_Exercise_
Where the records appear below, transcribe them exactly, leaving none out.

Saved entries:
================================
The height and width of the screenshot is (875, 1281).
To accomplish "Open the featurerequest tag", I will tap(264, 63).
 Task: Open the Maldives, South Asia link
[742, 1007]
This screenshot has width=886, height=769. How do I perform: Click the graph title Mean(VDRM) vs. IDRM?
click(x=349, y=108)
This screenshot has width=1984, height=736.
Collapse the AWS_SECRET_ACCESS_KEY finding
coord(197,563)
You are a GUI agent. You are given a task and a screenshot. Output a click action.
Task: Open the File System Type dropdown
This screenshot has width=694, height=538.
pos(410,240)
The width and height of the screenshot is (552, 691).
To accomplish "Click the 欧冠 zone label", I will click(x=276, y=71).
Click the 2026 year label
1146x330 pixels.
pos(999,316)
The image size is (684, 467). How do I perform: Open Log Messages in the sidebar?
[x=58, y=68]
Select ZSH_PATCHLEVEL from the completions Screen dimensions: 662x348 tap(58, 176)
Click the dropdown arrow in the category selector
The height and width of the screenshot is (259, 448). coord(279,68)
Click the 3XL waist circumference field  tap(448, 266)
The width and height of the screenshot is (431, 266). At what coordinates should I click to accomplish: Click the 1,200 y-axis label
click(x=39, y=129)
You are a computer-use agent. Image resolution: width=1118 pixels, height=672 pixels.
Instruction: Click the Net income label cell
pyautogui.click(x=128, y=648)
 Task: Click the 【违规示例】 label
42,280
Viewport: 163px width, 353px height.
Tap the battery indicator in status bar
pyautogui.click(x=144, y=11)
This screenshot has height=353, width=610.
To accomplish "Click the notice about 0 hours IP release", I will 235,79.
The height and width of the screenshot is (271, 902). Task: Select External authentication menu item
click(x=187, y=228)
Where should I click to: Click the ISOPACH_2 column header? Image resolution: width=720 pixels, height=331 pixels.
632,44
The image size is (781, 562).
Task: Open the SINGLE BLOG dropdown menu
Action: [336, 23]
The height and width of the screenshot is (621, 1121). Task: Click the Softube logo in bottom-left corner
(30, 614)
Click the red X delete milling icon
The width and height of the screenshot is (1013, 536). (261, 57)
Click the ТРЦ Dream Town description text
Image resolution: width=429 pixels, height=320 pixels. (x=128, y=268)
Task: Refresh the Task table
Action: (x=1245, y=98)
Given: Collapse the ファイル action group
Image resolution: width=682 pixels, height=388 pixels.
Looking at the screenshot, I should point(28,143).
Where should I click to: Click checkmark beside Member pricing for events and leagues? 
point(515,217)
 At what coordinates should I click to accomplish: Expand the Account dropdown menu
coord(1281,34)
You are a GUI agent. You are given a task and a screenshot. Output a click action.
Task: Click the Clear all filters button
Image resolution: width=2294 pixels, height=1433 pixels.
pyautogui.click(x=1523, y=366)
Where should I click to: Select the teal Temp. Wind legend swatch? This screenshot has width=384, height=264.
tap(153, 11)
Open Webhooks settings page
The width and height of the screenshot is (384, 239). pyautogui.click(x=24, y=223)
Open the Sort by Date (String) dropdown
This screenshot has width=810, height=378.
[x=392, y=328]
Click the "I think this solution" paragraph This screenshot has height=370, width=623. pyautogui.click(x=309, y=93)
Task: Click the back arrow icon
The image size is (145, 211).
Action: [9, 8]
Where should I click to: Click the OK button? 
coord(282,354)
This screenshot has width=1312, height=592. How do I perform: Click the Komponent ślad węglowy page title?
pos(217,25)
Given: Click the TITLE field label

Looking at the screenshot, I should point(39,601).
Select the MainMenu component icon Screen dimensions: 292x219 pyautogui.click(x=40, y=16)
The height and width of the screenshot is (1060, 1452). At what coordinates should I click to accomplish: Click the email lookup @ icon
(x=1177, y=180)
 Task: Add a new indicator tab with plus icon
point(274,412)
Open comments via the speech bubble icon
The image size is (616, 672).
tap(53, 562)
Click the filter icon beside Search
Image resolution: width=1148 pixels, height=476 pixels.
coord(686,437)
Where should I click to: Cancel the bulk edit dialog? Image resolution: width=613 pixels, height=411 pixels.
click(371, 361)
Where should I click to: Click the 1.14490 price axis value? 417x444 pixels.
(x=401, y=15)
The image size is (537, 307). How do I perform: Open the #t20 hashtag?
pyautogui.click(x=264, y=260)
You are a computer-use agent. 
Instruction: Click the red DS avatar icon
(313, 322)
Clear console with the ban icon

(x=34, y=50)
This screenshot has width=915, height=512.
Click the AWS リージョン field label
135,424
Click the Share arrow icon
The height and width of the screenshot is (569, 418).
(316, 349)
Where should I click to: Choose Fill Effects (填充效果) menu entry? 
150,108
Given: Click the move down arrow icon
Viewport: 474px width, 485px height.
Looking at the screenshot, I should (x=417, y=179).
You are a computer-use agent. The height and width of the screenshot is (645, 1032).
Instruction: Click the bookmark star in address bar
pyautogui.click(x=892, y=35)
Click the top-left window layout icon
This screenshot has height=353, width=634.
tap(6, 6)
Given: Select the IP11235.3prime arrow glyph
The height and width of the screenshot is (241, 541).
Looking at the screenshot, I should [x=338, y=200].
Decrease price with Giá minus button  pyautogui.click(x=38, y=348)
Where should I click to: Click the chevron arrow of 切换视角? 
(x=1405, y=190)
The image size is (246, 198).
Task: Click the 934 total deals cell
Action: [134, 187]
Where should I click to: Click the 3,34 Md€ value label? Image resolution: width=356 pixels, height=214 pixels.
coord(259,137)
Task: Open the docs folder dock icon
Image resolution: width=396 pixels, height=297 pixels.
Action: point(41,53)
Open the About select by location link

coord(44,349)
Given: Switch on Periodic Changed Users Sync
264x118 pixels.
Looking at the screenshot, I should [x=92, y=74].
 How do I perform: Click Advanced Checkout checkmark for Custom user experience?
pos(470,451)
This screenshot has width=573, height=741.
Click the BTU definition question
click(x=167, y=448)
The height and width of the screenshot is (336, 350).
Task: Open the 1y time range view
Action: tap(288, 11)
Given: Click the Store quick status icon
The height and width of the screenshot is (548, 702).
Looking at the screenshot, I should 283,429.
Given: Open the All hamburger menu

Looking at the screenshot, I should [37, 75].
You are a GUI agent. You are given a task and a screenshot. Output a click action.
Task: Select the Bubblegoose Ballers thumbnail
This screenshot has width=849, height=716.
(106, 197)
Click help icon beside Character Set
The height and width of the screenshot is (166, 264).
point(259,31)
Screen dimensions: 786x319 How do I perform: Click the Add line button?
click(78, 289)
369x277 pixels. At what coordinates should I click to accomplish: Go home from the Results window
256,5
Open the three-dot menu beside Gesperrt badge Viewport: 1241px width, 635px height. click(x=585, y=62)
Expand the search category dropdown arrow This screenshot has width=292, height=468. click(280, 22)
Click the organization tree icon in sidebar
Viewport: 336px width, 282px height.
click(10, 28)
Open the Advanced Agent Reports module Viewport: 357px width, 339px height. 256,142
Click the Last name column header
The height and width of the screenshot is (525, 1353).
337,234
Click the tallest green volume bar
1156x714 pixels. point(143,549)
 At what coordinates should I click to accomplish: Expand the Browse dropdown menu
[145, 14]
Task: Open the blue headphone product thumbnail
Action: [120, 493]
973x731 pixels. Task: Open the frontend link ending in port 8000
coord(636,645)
================================
_Completed exercise_
The height and width of the screenshot is (875, 1281).
To accomplish "Open the featurerequest tag", I will tap(264, 63).
 Task: Open the Maldives, South Asia link
[742, 1007]
This screenshot has width=886, height=769. How do I perform: Click the graph title Mean(VDRM) vs. IDRM?
click(x=349, y=108)
This screenshot has width=1984, height=736.
Collapse the AWS_SECRET_ACCESS_KEY finding
coord(197,563)
You are a GUI agent. You are given a task and a screenshot. Output a click action.
Task: Open the File System Type dropdown
This screenshot has width=694, height=538.
pos(410,240)
The width and height of the screenshot is (552, 691).
To accomplish "Click the 欧冠 zone label", I will click(x=276, y=71).
Click the 2026 year label
1146x330 pixels.
pos(999,316)
The image size is (684, 467). How do I perform: Open Log Messages in the sidebar?
[x=58, y=68]
Select ZSH_PATCHLEVEL from the completions Screen dimensions: 662x348 tap(58, 176)
Click the dropdown arrow in the category selector
The height and width of the screenshot is (259, 448). coord(279,68)
Click the 3XL waist circumference field  tap(448, 266)
The width and height of the screenshot is (431, 266). At what coordinates should I click to accomplish: Click the 1,200 y-axis label
click(x=39, y=129)
You are a computer-use agent. Image resolution: width=1118 pixels, height=672 pixels.
Instruction: Click the Net income label cell
pyautogui.click(x=128, y=648)
 Task: Click the 【违规示例】 label
42,280
Viewport: 163px width, 353px height.
Tap the battery indicator in status bar
pyautogui.click(x=144, y=11)
This screenshot has height=353, width=610.
To accomplish "Click the notice about 0 hours IP release", I will 235,79.
The height and width of the screenshot is (271, 902). Task: Select External authentication menu item
click(x=187, y=228)
Where should I click to: Click the ISOPACH_2 column header? Image resolution: width=720 pixels, height=331 pixels.
632,44
The image size is (781, 562).
Task: Open the SINGLE BLOG dropdown menu
Action: [336, 23]
The height and width of the screenshot is (621, 1121). Task: Click the Softube logo in bottom-left corner
(30, 614)
Click the red X delete milling icon
The width and height of the screenshot is (1013, 536). (261, 57)
Click the ТРЦ Dream Town description text
Image resolution: width=429 pixels, height=320 pixels. (x=128, y=268)
Task: Refresh the Task table
Action: (x=1245, y=98)
Given: Collapse the ファイル action group
Image resolution: width=682 pixels, height=388 pixels.
Looking at the screenshot, I should point(28,143).
Where should I click to: Click checkmark beside Member pricing for events and leagues? 
point(515,217)
 At what coordinates should I click to accomplish: Expand the Account dropdown menu
coord(1281,34)
You are a GUI agent. You are given a task and a screenshot. Output a click action.
Task: Click the Clear all filters button
Image resolution: width=2294 pixels, height=1433 pixels.
pyautogui.click(x=1523, y=366)
Where should I click to: Select the teal Temp. Wind legend swatch? This screenshot has width=384, height=264.
tap(153, 11)
Open Webhooks settings page
The width and height of the screenshot is (384, 239). pyautogui.click(x=24, y=223)
Open the Sort by Date (String) dropdown
This screenshot has width=810, height=378.
[x=392, y=328]
Click the "I think this solution" paragraph This screenshot has height=370, width=623. pyautogui.click(x=309, y=93)
Task: Click the back arrow icon
The image size is (145, 211).
Action: [9, 8]
Where should I click to: Click the OK button? 
coord(282,354)
This screenshot has width=1312, height=592. How do I perform: Click the Komponent ślad węglowy page title?
pos(217,25)
Given: Click the TITLE field label

Looking at the screenshot, I should point(39,601).
Select the MainMenu component icon Screen dimensions: 292x219 pyautogui.click(x=40, y=16)
The height and width of the screenshot is (1060, 1452). At what coordinates should I click to accomplish: Click the email lookup @ icon
(x=1177, y=180)
 Task: Add a new indicator tab with plus icon
point(274,412)
Open comments via the speech bubble icon
The image size is (616, 672).
tap(53, 562)
Click the filter icon beside Search
Image resolution: width=1148 pixels, height=476 pixels.
coord(686,437)
Where should I click to: Cancel the bulk edit dialog? Image resolution: width=613 pixels, height=411 pixels.
click(371, 361)
Where should I click to: Click the 1.14490 price axis value? 417x444 pixels.
(x=401, y=15)
The image size is (537, 307). How do I perform: Open the #t20 hashtag?
pyautogui.click(x=264, y=260)
You are a computer-use agent. 
Instruction: Click the red DS avatar icon
(313, 322)
Clear console with the ban icon

(x=34, y=50)
This screenshot has width=915, height=512.
Click the AWS リージョン field label
135,424
Click the Share arrow icon
The height and width of the screenshot is (569, 418).
(316, 349)
Where should I click to: Choose Fill Effects (填充效果) menu entry? 
150,108
Given: Click the move down arrow icon
Viewport: 474px width, 485px height.
Looking at the screenshot, I should (x=417, y=179).
You are a computer-use agent. The height and width of the screenshot is (645, 1032).
Instruction: Click the bookmark star in address bar
pyautogui.click(x=892, y=35)
Click the top-left window layout icon
This screenshot has height=353, width=634.
tap(6, 6)
Given: Select the IP11235.3prime arrow glyph
The height and width of the screenshot is (241, 541).
Looking at the screenshot, I should [x=338, y=200].
Decrease price with Giá minus button  pyautogui.click(x=38, y=348)
Where should I click to: Click the chevron arrow of 切换视角? 
(x=1405, y=190)
The image size is (246, 198).
Task: Click the 934 total deals cell
Action: [134, 187]
Where should I click to: Click the 3,34 Md€ value label? Image resolution: width=356 pixels, height=214 pixels.
coord(259,137)
Task: Open the docs folder dock icon
Image resolution: width=396 pixels, height=297 pixels.
Action: point(41,53)
Open the About select by location link

coord(44,349)
Given: Switch on Periodic Changed Users Sync
264x118 pixels.
Looking at the screenshot, I should [x=92, y=74].
 How do I perform: Click Advanced Checkout checkmark for Custom user experience?
pos(470,451)
This screenshot has width=573, height=741.
Click the BTU definition question
click(x=167, y=448)
The height and width of the screenshot is (336, 350).
Task: Open the 1y time range view
Action: tap(288, 11)
Given: Click the Store quick status icon
The height and width of the screenshot is (548, 702).
Looking at the screenshot, I should 283,429.
Given: Open the All hamburger menu

Looking at the screenshot, I should [37, 75].
You are a GUI agent. You are given a task and a screenshot. Output a click action.
Task: Select the Bubblegoose Ballers thumbnail
This screenshot has width=849, height=716.
(106, 197)
Click help icon beside Character Set
The height and width of the screenshot is (166, 264).
point(259,31)
Screen dimensions: 786x319 How do I perform: Click the Add line button?
click(78, 289)
369x277 pixels. At what coordinates should I click to accomplish: Go home from the Results window
256,5
Open the three-dot menu beside Gesperrt badge Viewport: 1241px width, 635px height. click(x=585, y=62)
Expand the search category dropdown arrow This screenshot has width=292, height=468. click(280, 22)
Click the organization tree icon in sidebar
Viewport: 336px width, 282px height.
click(10, 28)
Open the Advanced Agent Reports module Viewport: 357px width, 339px height. 256,142
Click the Last name column header
The height and width of the screenshot is (525, 1353).
337,234
Click the tallest green volume bar
1156x714 pixels. point(143,549)
 At what coordinates should I click to accomplish: Expand the Browse dropdown menu
[145, 14]
Task: Open the blue headphone product thumbnail
Action: [120, 493]
973x731 pixels. Task: Open the frontend link ending in port 8000
coord(636,645)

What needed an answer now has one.